There are several similarities between glucose metabolism disorders in the general population and arising de novo after KT, but the transplanted population is exceptional in many aspects and needs to be approached in an individualized way. Therefore, there are no specific suggestions for prevention, but also non-pharmacological treatment of these disorders in the general recommendations for recipient care after KT, especially at a time when the KT patient is not rare in the population and a healthy lifestyle is the number one topic in most age groups. Based on the findings, we consider it necessary to apply regular physical activity, but also dietary counseling to daily practice as much as possible in order to improve the long-term survival of grafts and patients after KT.

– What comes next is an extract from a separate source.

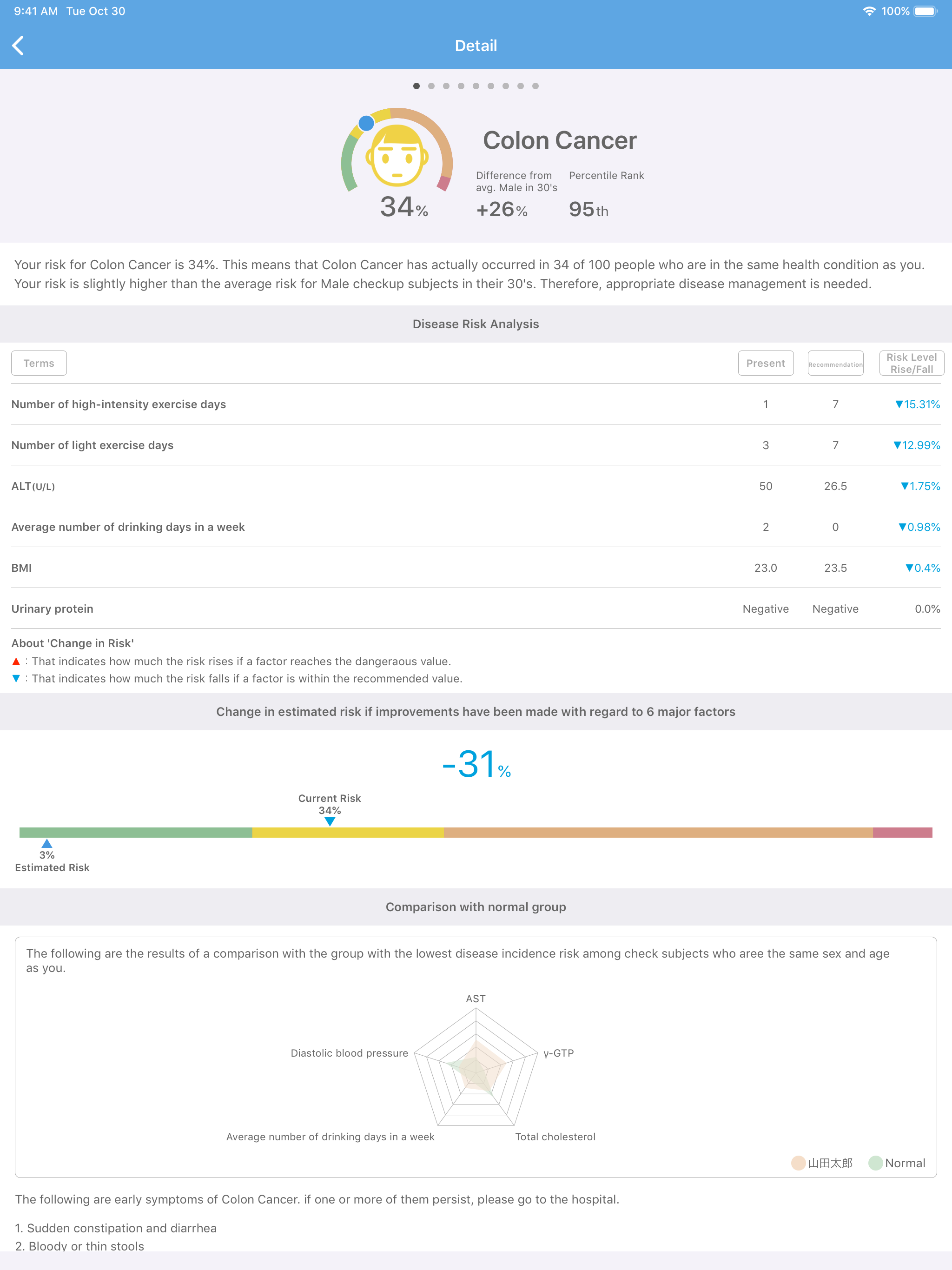
Task: Open the high-intensity exercise days row
Action: pos(476,404)
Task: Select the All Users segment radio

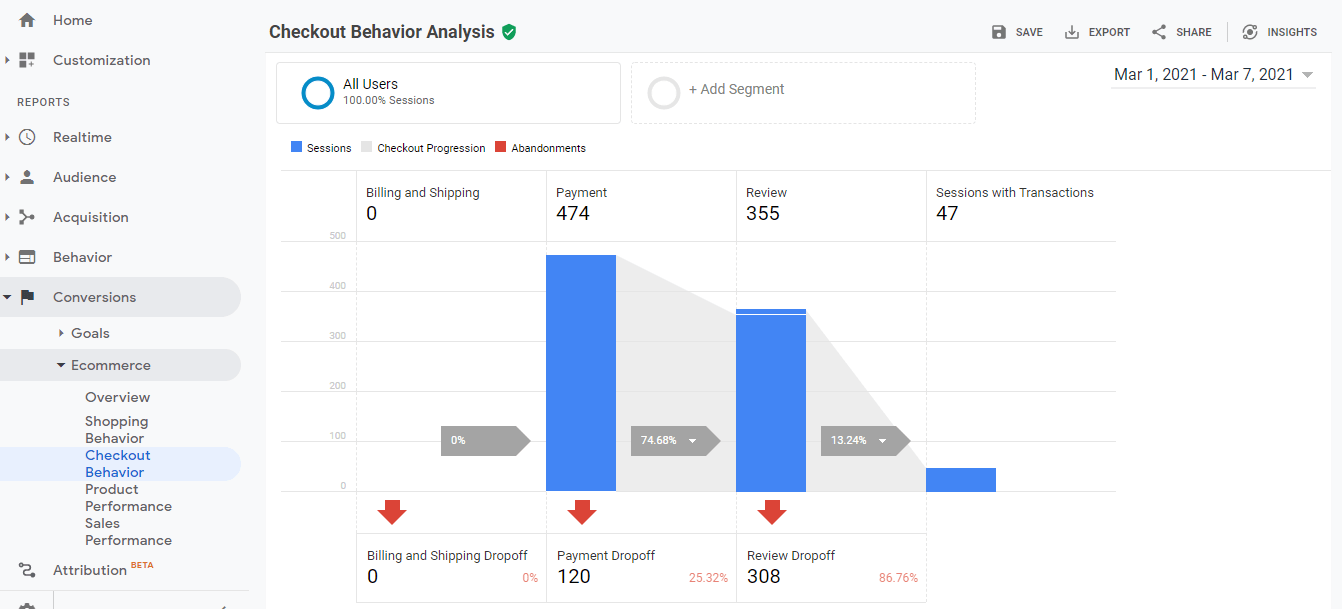Action: pyautogui.click(x=317, y=93)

We consider the incorporation of digital technologies for patient monitoring and thus the simple verification of data, which in our case is not based only on the questionnaire method, to be an important and unique aspect of this study. Sports bracelets, which in most cases are already part of the watch, are now widely available and commonly used from beginners to professional athletes of various ages. They use motion and thermally controlled sensors to record energy expenditure and monitor metabolic physical activity, thus providing us with an objective evaluation of each patient's athletic performance. By pairing them with a mobile application, we obtained a detailed analysis of the entire period under review, and on the other hand, we consider them to be an important factor in motivating individuals and striving to improve their results. To date, no studies have performed on the transplanted sample of patients to objectively evaluate the impact of physical activity on changes in glucose metabolism. We consider this an excellent opportunity to further monitor the impact of lifestyle modifications on the development of the cardio-metabolic profile of this risk group of patients. The possible different impact of lifestyle adjustments depending on gender remains questionable, given that in a study in 2019 by Dedinská et al. found that in men after KT, IR and metabolic syndrome are the main predictors of PTDM, while in women it is pancreatic β cell dysfunction (27). It is therefore necessary to incorporate this probably important variable into further research.
The limitation of the study is the small number of enrolled patients and the possible problem with monitoring physical activity carried out in the control group. There was significantly different time from kidney transplantation between both groups with worse kidney function however there were no differences in immunosuppression and average kidney function was excellent in both groups.